The second obsession is more difficult for me to write about. (Deep breaths.) The need to be clean became confused in my poor, addled head with the need to be hair-free. I associated hair with being dirty. I don't mean hair as in body hair or hair in areas that we don't need to mention here (if only if it were that simple)! I mean the fine, vellus hair that our body needs to help regulate its temperature. All women have a covering of this light hair on their face, neck, arms, and so on. It's not noticeable to other people, but still, I became obsessed with this hair - particularly on my face and neck. The compulsion to pluck this hair out became the physical manifestation of my deep distress. Now, step in my closest companion, the magnifying mirror. A ticking bomb. I would spend hours checking myself in it. Obviously, fine hairs are going to look pretty horrifying in a mirror like this, so I would try and pluck them out. Actually, "pluck" is too gentle a word. I would gouge them with a needle or tweezers, often leaving bleeding wounds on my face and neck.

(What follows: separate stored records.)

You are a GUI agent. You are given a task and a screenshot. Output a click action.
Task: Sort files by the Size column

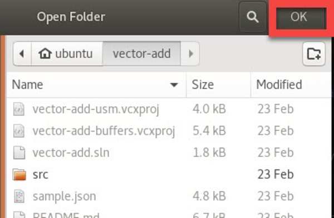[219, 85]
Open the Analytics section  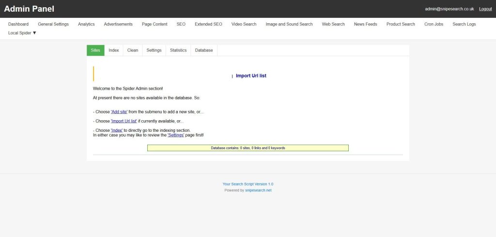(x=86, y=24)
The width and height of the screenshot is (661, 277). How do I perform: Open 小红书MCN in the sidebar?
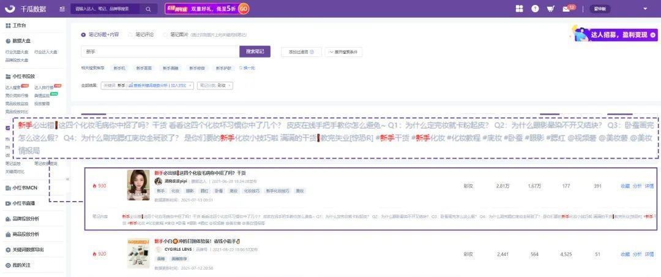(x=24, y=188)
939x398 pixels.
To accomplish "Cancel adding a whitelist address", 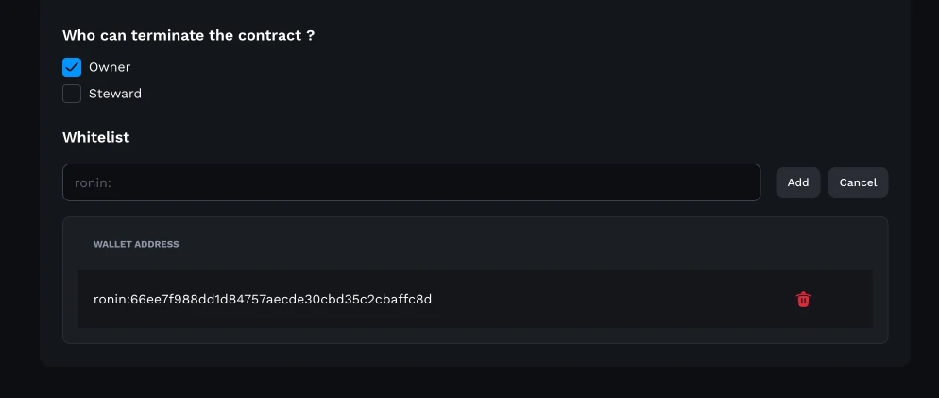I will tap(858, 182).

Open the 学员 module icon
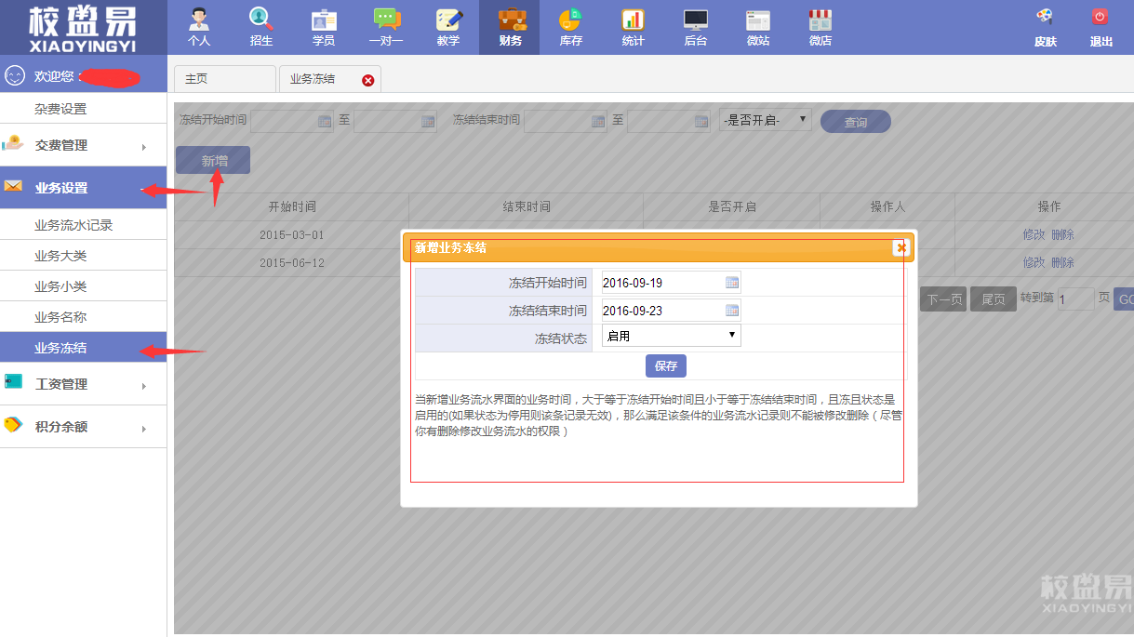[x=324, y=20]

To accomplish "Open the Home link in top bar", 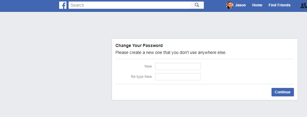I will tap(257, 5).
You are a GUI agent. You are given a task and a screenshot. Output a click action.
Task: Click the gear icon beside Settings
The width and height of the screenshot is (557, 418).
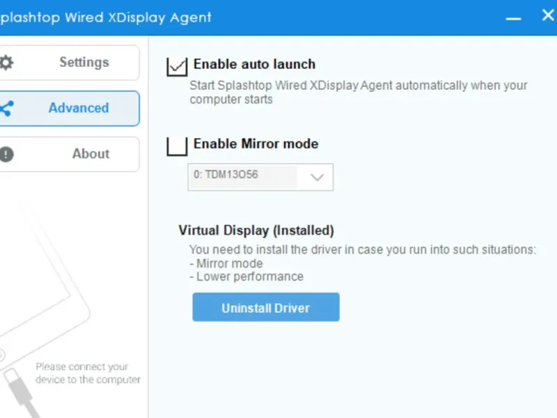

That would be grand if it controlled the anxiety, but the trouble is, it doesn't! It turns out, what you don't need to do if you feel anxious about your appearance is spend hours looking at yourself in a mirror! The good news - there is some I promise - is that after years of being crippled by my anxiety and obsessive rituals, I have found a way of managing them and they don't have such a huge impact on my life anymore. At my most ill, I couldn't leave the house, or even get out of bed in the morning, as I was too scared to look in the mirror. And I had to look in the mirror.
Thankfully now, through a combination of medication and having worked through some of my issues in counselling, I can now manage my compulsions. They will always be there, but I control them now (mostly). I can function alongside them. I'm lucky; I have a fantastic GP who has helped me to wrestle back control over my obsessions. As for the dentist, we see a lot less of each other these days. Mind you, while the compulsions have dissipated, the teacher's pet in me still loves going and getting a gold star for keeping my teeth so clean!